_Exercise instructions_
Replace each "How do I perform" with "How can I perform" in the lines below, and keep everything else the same.

Element and text position data:
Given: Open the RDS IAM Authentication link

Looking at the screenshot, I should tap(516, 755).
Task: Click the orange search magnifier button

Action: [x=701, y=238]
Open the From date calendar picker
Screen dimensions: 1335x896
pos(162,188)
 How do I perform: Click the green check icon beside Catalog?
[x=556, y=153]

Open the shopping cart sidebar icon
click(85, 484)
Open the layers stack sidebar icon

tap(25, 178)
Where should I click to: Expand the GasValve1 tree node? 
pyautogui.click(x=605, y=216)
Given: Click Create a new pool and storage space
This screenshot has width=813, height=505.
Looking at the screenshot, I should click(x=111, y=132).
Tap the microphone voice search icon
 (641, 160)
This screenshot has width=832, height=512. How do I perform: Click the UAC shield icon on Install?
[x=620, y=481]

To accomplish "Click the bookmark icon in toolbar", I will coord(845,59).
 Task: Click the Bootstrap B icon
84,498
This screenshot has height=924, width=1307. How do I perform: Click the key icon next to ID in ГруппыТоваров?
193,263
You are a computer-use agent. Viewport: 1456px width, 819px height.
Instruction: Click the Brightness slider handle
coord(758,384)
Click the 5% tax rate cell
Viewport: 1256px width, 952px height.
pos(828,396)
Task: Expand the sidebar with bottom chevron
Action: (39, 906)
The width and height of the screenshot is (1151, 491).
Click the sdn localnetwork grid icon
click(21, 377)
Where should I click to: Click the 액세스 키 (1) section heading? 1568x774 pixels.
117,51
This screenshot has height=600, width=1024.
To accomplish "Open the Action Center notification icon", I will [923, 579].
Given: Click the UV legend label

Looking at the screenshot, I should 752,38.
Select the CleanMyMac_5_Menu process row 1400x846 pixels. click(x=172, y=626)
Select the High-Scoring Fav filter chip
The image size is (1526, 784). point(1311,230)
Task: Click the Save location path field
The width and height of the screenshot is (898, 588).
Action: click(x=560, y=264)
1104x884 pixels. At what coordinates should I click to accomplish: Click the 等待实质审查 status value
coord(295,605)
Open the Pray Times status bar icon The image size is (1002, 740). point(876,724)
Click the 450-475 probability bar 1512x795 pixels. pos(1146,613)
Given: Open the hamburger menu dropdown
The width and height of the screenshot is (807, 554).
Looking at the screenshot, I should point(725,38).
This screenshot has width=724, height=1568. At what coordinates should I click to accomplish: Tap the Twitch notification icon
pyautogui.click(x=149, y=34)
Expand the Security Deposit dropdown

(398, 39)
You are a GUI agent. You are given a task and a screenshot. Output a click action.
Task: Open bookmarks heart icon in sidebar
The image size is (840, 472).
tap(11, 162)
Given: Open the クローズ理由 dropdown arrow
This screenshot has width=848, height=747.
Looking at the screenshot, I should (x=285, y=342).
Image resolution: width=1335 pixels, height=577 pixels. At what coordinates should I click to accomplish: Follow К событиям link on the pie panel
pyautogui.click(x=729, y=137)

_Right answer_
Given: Open the RDS IAM Authentication link

Looking at the screenshot, I should tap(516, 755).
Task: Click the orange search magnifier button

Action: [x=701, y=238]
Open the From date calendar picker
Screen dimensions: 1335x896
pos(162,188)
 How can I perform: Click the green check icon beside Catalog?
[x=556, y=153]

Open the shopping cart sidebar icon
click(85, 484)
Open the layers stack sidebar icon

tap(25, 178)
Where should I click to: Expand the GasValve1 tree node? 
pyautogui.click(x=605, y=216)
Given: Click Create a new pool and storage space
This screenshot has width=813, height=505.
Looking at the screenshot, I should click(x=111, y=132).
Tap the microphone voice search icon
 (641, 160)
This screenshot has width=832, height=512. How can I perform: Click the UAC shield icon on Install?
[x=620, y=481]

To accomplish "Click the bookmark icon in toolbar", I will coord(845,59).
 Task: Click the Bootstrap B icon
84,498
This screenshot has height=924, width=1307. How can I perform: Click the key icon next to ID in ГруппыТоваров?
193,263
You are a computer-use agent. Viewport: 1456px width, 819px height.
Instruction: Click the Brightness slider handle
coord(758,384)
Click the 5% tax rate cell
Viewport: 1256px width, 952px height.
pos(828,396)
Task: Expand the sidebar with bottom chevron
Action: (39, 906)
The width and height of the screenshot is (1151, 491).
Click the sdn localnetwork grid icon
click(21, 377)
Where should I click to: Click the 액세스 키 (1) section heading? 1568x774 pixels.
117,51
This screenshot has height=600, width=1024.
To accomplish "Open the Action Center notification icon", I will [923, 579].
Given: Click the UV legend label

Looking at the screenshot, I should 752,38.
Select the CleanMyMac_5_Menu process row 1400x846 pixels. click(x=172, y=626)
Select the High-Scoring Fav filter chip
The image size is (1526, 784). point(1311,230)
Task: Click the Save location path field
The width and height of the screenshot is (898, 588).
Action: click(x=560, y=264)
1104x884 pixels. At what coordinates should I click to accomplish: Click the 等待实质审查 status value
coord(295,605)
Open the Pray Times status bar icon The image size is (1002, 740). point(876,724)
Click the 450-475 probability bar 1512x795 pixels. pos(1146,613)
Given: Open the hamburger menu dropdown
The width and height of the screenshot is (807, 554).
Looking at the screenshot, I should point(725,38).
This screenshot has width=724, height=1568. At what coordinates should I click to accomplish: Tap the Twitch notification icon
pyautogui.click(x=149, y=34)
Expand the Security Deposit dropdown

(398, 39)
You are a GUI agent. You are given a task and a screenshot. Output a click action.
Task: Open bookmarks heart icon in sidebar
The image size is (840, 472).
tap(11, 162)
Given: Open the クローズ理由 dropdown arrow
This screenshot has width=848, height=747.
Looking at the screenshot, I should (x=285, y=342).
Image resolution: width=1335 pixels, height=577 pixels. At what coordinates should I click to accomplish: Follow К событиям link on the pie panel
pyautogui.click(x=729, y=137)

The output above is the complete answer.